## Start Data provided
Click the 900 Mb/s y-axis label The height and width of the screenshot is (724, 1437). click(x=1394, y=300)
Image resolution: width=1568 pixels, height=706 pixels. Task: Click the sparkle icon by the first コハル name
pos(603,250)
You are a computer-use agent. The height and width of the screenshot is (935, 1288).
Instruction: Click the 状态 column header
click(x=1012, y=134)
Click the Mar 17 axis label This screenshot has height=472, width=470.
## End Data provided
## Aim of the exercise
Locate each line in the listing that contains the string "axis", matching case, and copy those lines.

## The answer
Click the 900 Mb/s y-axis label The height and width of the screenshot is (724, 1437). click(x=1394, y=300)
Click the Mar 17 axis label This screenshot has height=472, width=470.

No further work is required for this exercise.